Previously, Coinbase made a similar decision by launching Base. Coinbase is not a proponent of Ethereum and it is well-known that Brian Armstrong has publicly stated that his enthusiasm for Bitcoin far exceeds that for Ethereum, yet when Coinbase selected infrastructure for its on-chain businesses, it chose to become an Ethereum L2.
Base is actually powerful evidence that the Ethereum L1+L2 model is not just theoretical; Coinbase's decision was based on business considerations rather than ideology.
When companies build cash businesses instead of engaging in token sales, they are making business decisions, which determines that the infrastructure they choose will be the Ethereum L1+L2 model.
What does this mean for Ethereum and ETH?
This change in participant composition is extremely favorable for Ethereum.
Historically, the competitive landscape of blockchains has been dominated by teams whose incentive mechanisms focus on token creation, ecosystem funding, and token valuation. Looking ahead, the competitive landscape of blockchains will increasingly be led by companies optimizing security, customers, control, distribution, liquidity, and interoperability, all aimed at serving cash businesses.
This shifts demand towards Ethereum's “barbell” structure: L1 is used to minimize risk and enhance liquidity; L2 is used for scaling, customization, and operator control.
Ethereum has grown into a globally universal platform not by forcing all companies into a common shared execution environment but by becoming the underlying settlement, security, liquidity, and asset layer for numerous environments.
This is also good news for ETH. The success of ETH lies in building a monetary network and global trust, and ETH serves as an excellent stake credential as well as the native asset of Ethereum's global settlement layer. Throughout the ecosystem, it serves as collateral, liquid asset, treasury asset, productive asset, and is becoming a form of terminal asset.

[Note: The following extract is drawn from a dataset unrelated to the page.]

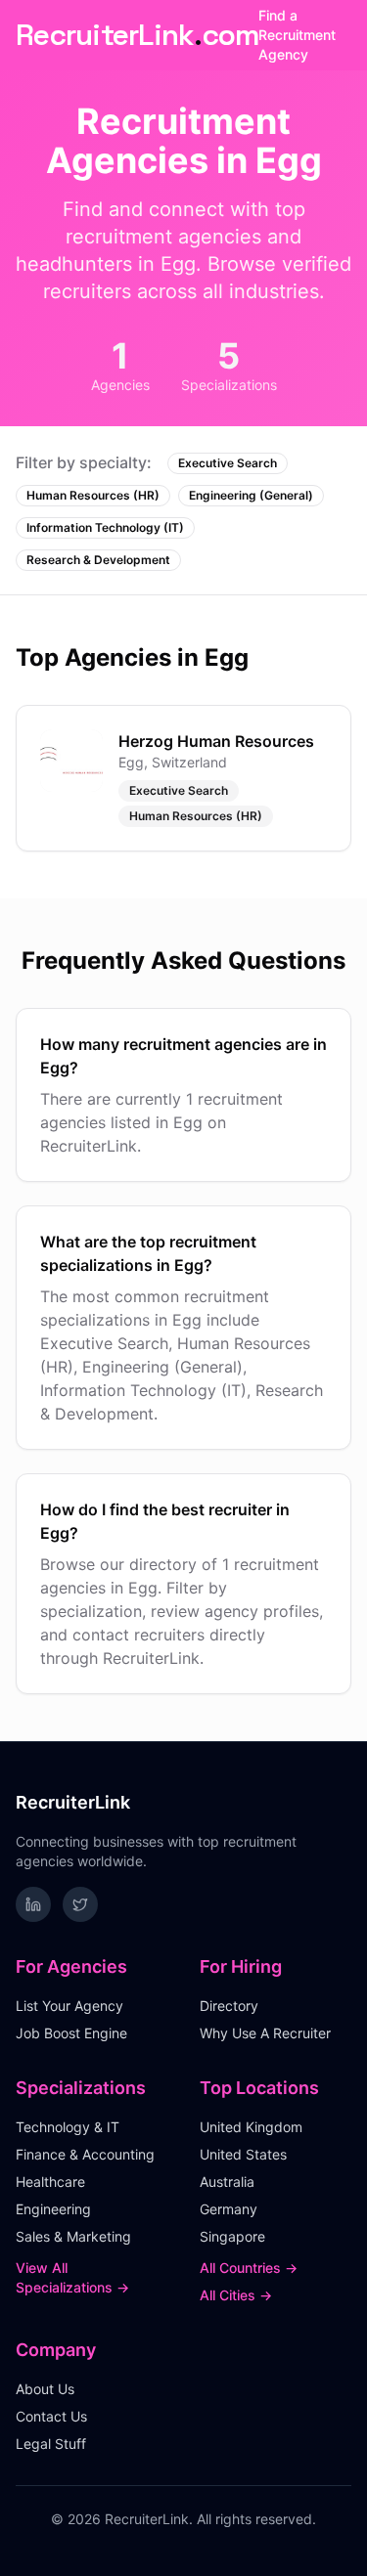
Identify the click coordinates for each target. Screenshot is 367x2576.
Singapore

As more real enterprises build applications on Ethereum, they will distribute ETH to more users, integrate it into more products, and enable it to play roles in more sectors. This will enhance ETH's liquidity and investor confidence, further strengthening the monetary premium, which will ultimately evolve into a greater network effect.
Robinhood is not an exception but a beacon.
Real enterprises will use Ethereum L1 when they need the most neutral, lowest risk, and most liquid shared environment globally. When control, customization, and high performance are needed, they will build their own Ethereum L2. But when their business isn’t substantial enough to support constructing an independent blockchain, they will deploy to mature blockchains, typically Ethereum L2.
This is not because they are fans of Ethereum but because they made rational business decisions.